Exhibit A: the budget. The state’s marathon budget battles are the stuff of lore - this year’s budget stalemate has already set a state record of 85 days through Thursday, with no end in sight. Proposition 25 would change the requirement for passing the state budget from a two-thirds vote to a simple majority, thus allowing the Democrats to approve budgets without any Republican support.


But Propositions 22 and 26 would restrict the Legislature’s ability to raise revenue by borrowing from the state’s transportation fund or by increasing fees and levies. Meanwhile, Proposition 24 would suspend the state’s much-vaunted climate-change restrictions until unemployment drops to 5.5 percent or lower for at least a year.

Then there’s redistricting. Two years ago, voters passed Proposition 11, which removed the power to draw legislative districts from lawmakers in Sacramento and handed it to an independent commission - just in time for the 2012 redistricting battles.

Proposition 27, backed by state legislators, would eliminate the commission and return the power to the Legislature. But another measure, Proposition 20, would expand the redistricting commission’s authority to include congressional districts.

What happens if voters decide to expand the commission’s authority and to abolish it at the same time? According to the California Secretary of State’s Office, the proposition that receives more votes in November will prevail.

“There’s a lot at stake here on both sides,” said Jon Coupal, president of the Howard Jarvis Taxpayers Association.
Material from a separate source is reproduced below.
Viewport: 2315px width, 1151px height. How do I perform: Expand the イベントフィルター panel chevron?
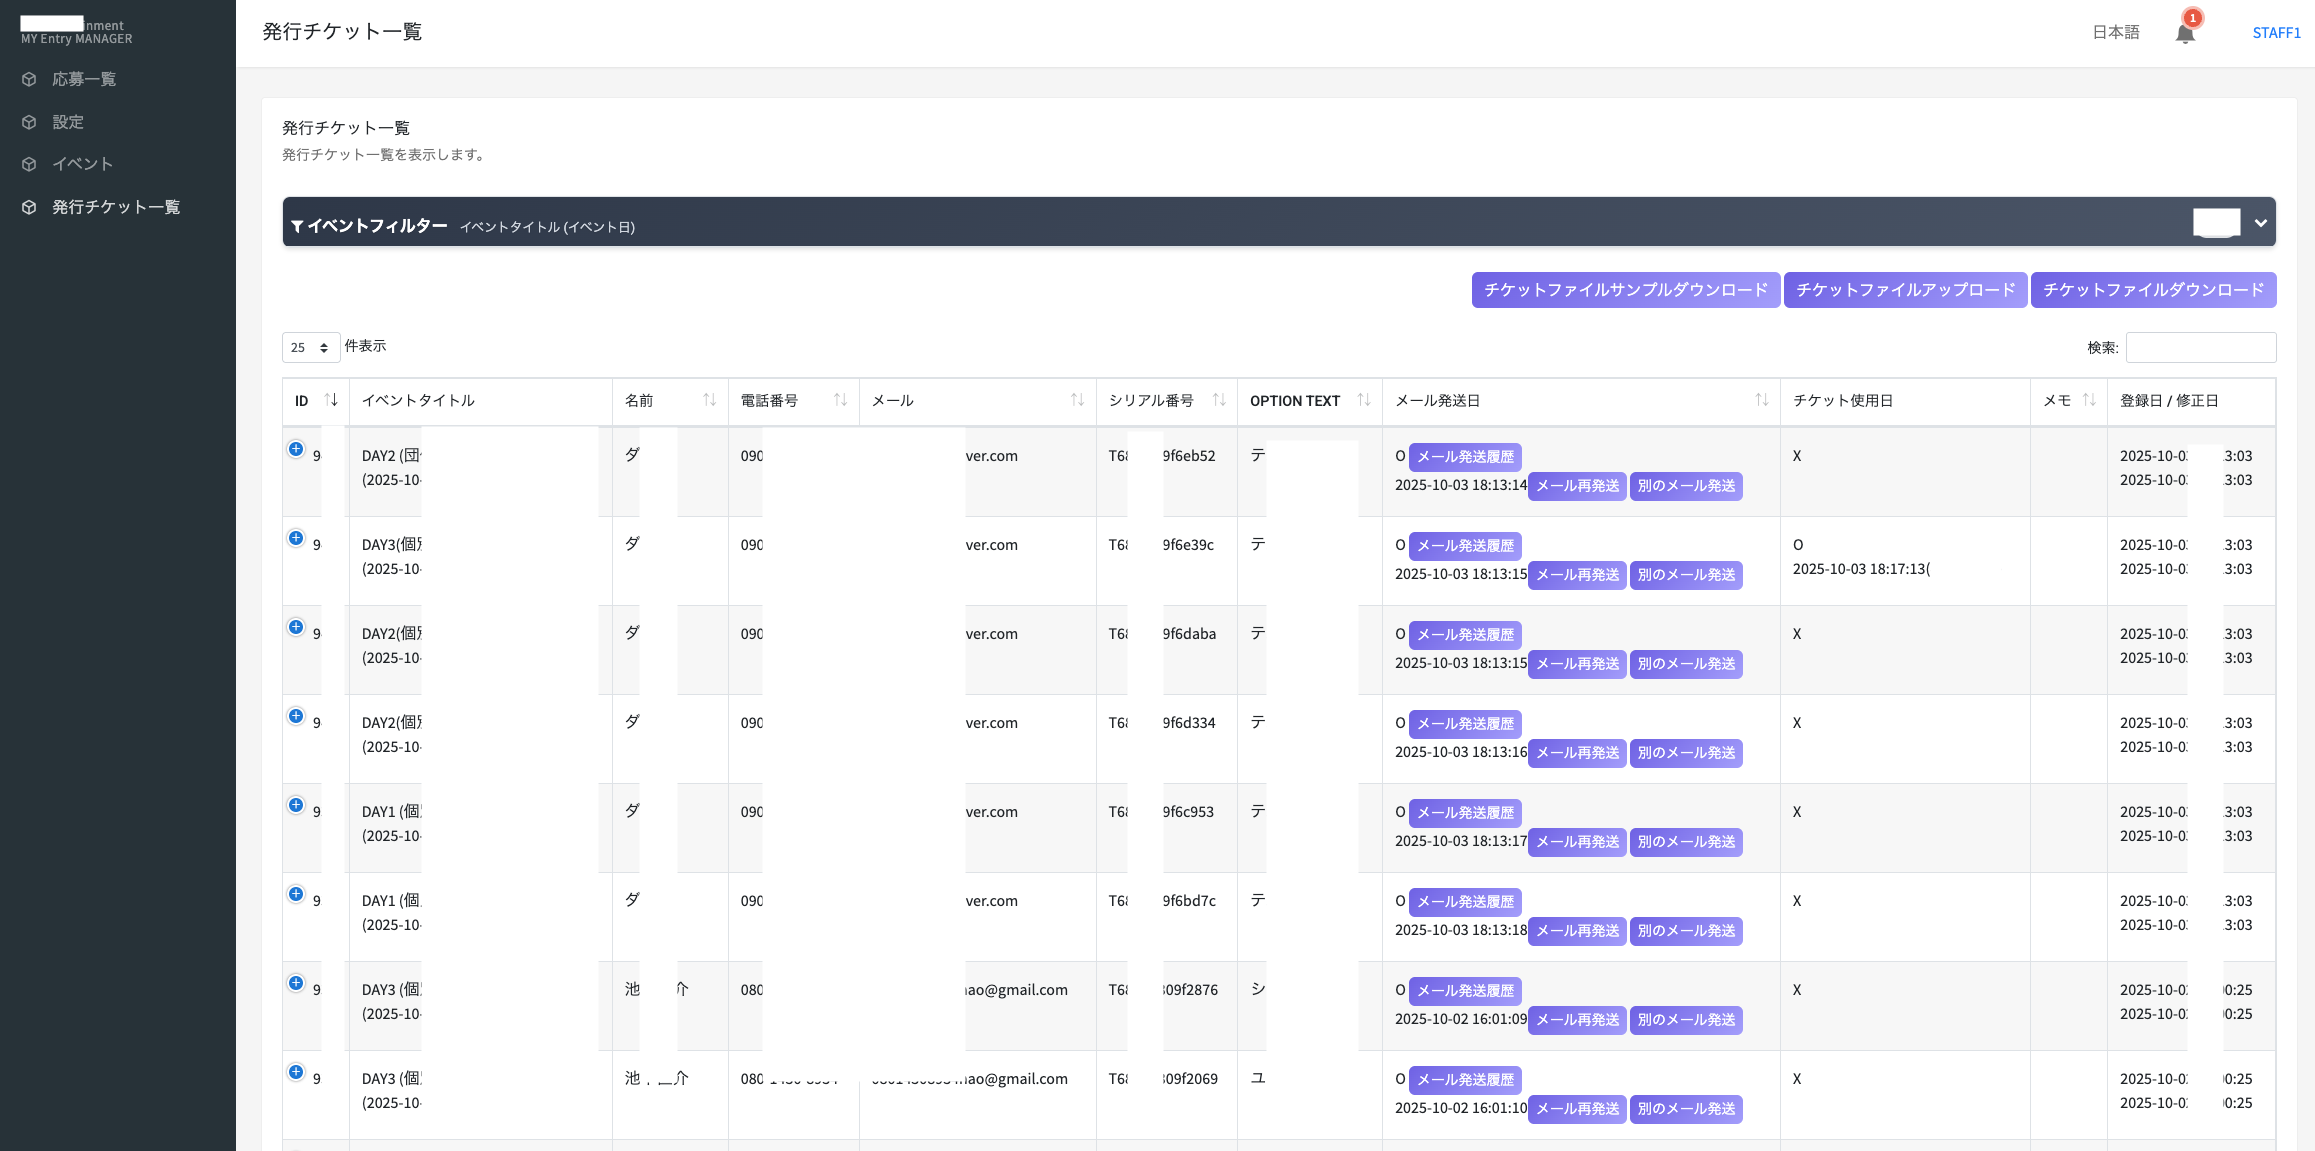click(2260, 223)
California boasts some of the safest congressional and legislative seats in the nation, thanks to decades of gerrymandering designed to protect both Democratic and Republican incumbents. Only one congressional district in the past 10 years has changed parties, said Susan Shafer, spokeswoman for the “Yes on 20/No on 27” campaign.

Critics say the result has been legislative gridlock, given that neither party has any incentive to compromise on divisive issues like the budget. Even good-government groups such as Common Cause and longtime Democratic Party allies such as the NAACP California State Conference have come out in favor of redistricting by commission.
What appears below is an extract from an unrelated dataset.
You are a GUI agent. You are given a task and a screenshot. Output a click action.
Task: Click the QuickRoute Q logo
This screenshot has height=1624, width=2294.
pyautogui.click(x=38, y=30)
Still, lawmakers aren’t giving up without a fight. Proposition 27 backers have raised nearly $5 million, most from Democratic state legislators and members of Congress. Rep. Judy Chu has contributed a whopping $600,000, while House Speaker Nancy Pelosi has donated $10,000 and Rep. Linda T. Sanchez has given $25,000, according to reports.

Their argument is based on power: Proposition 20 would cost California its clout in Congress. “Ultimately, it’s the fact that our delegation has been fairly influential in Washington, D.C., and anything that would change and lessen that would be detrimental to California,” said Victoria Hoang, spokeswoman for the “No on 20” campaign.
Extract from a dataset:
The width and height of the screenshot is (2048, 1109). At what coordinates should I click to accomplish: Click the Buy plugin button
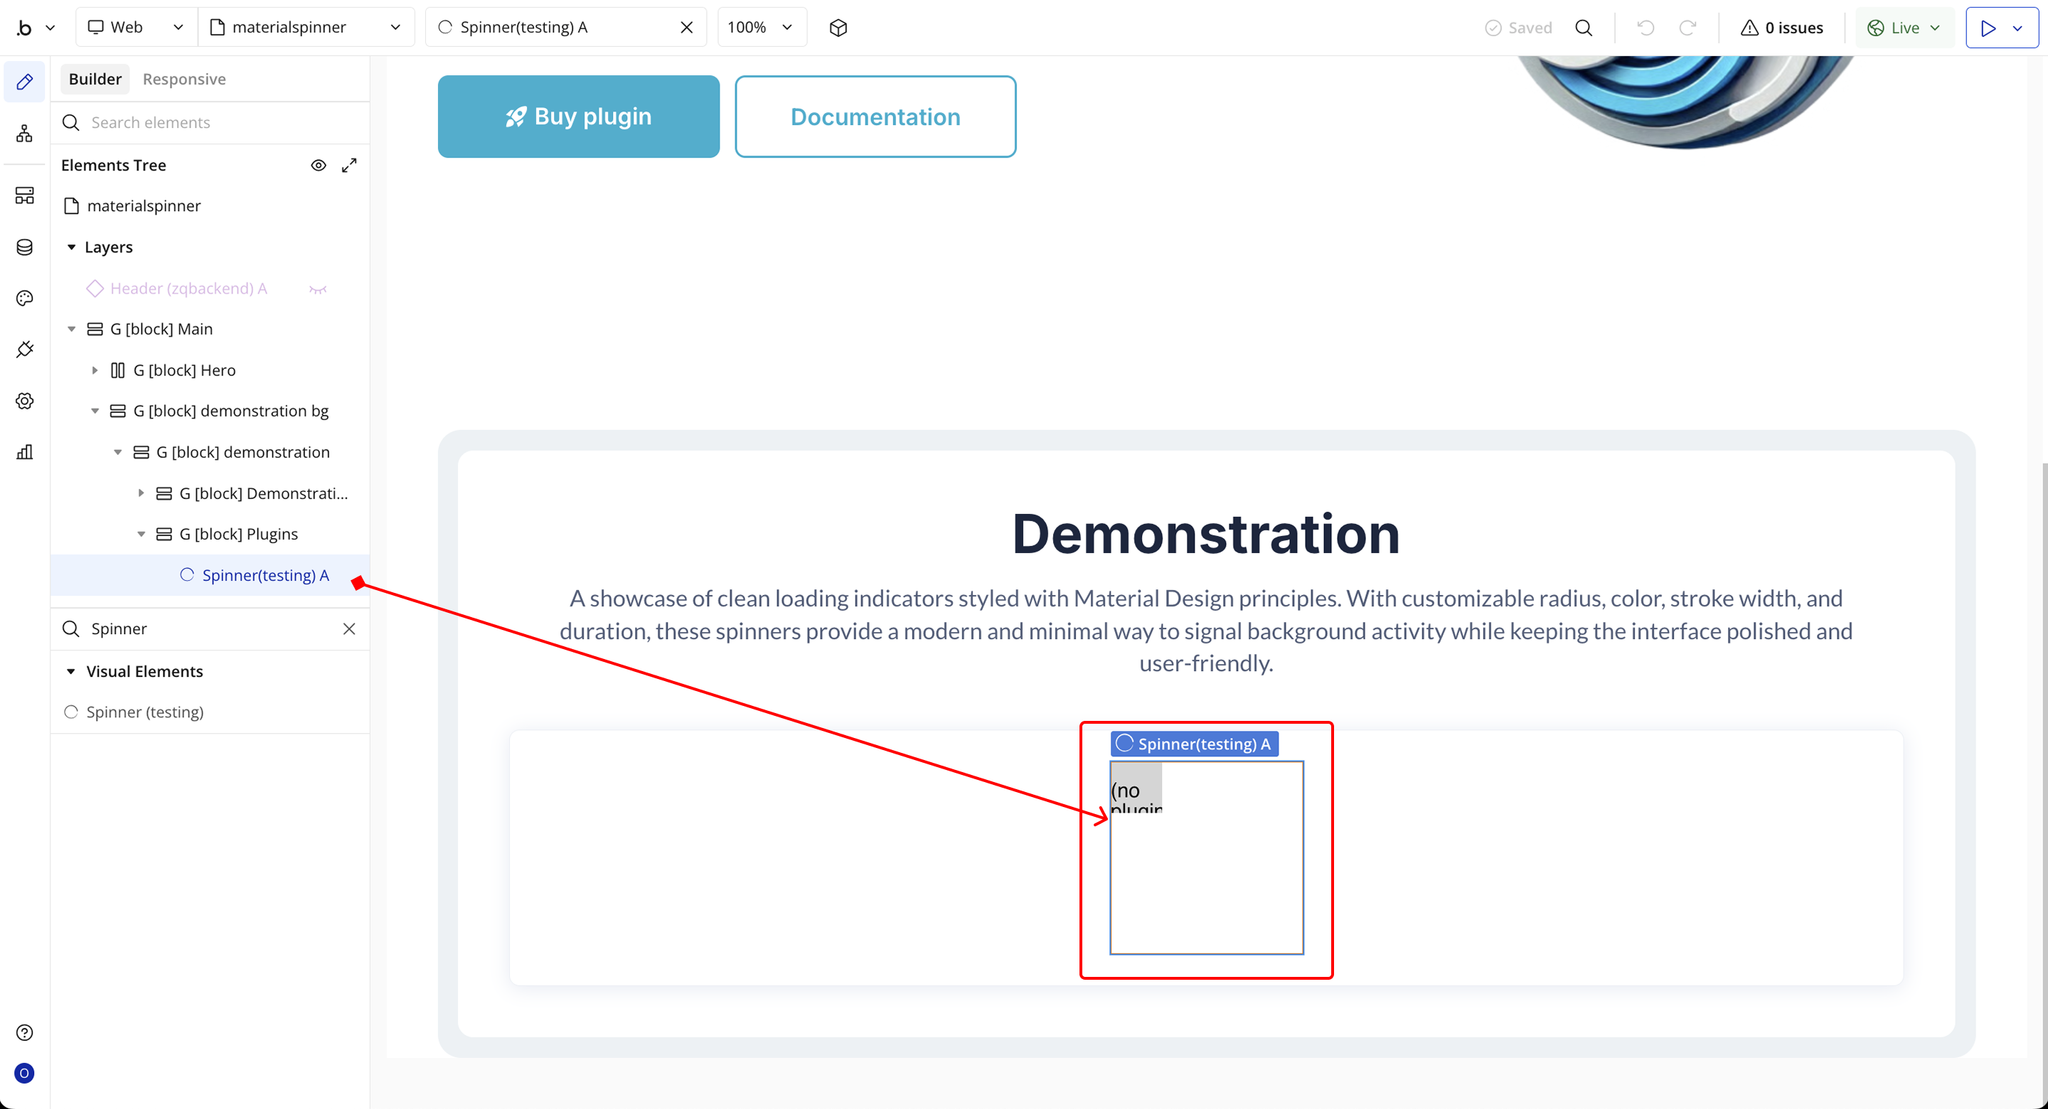click(x=578, y=116)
Republican political analyst Allan Hoffenblum predicts the lawmakers won’t find a receptive audience. “They’re swimming against the tide,” he said. “Most people do not expect this [proposition] to be successful. I don’t even know how you campaign on that.”

State legislators are finding more support for Proposition 25 on passing a budget, their other top election priority. The bill’s proponents, chiefly Democrats and labor unions, argue that reducing the votes needed would break the perennial budget gridlock and spare the state time and money - not to mention its national reputation - by streamlining the process. California is one of only three states that requires a two-thirds majority vote for the budget.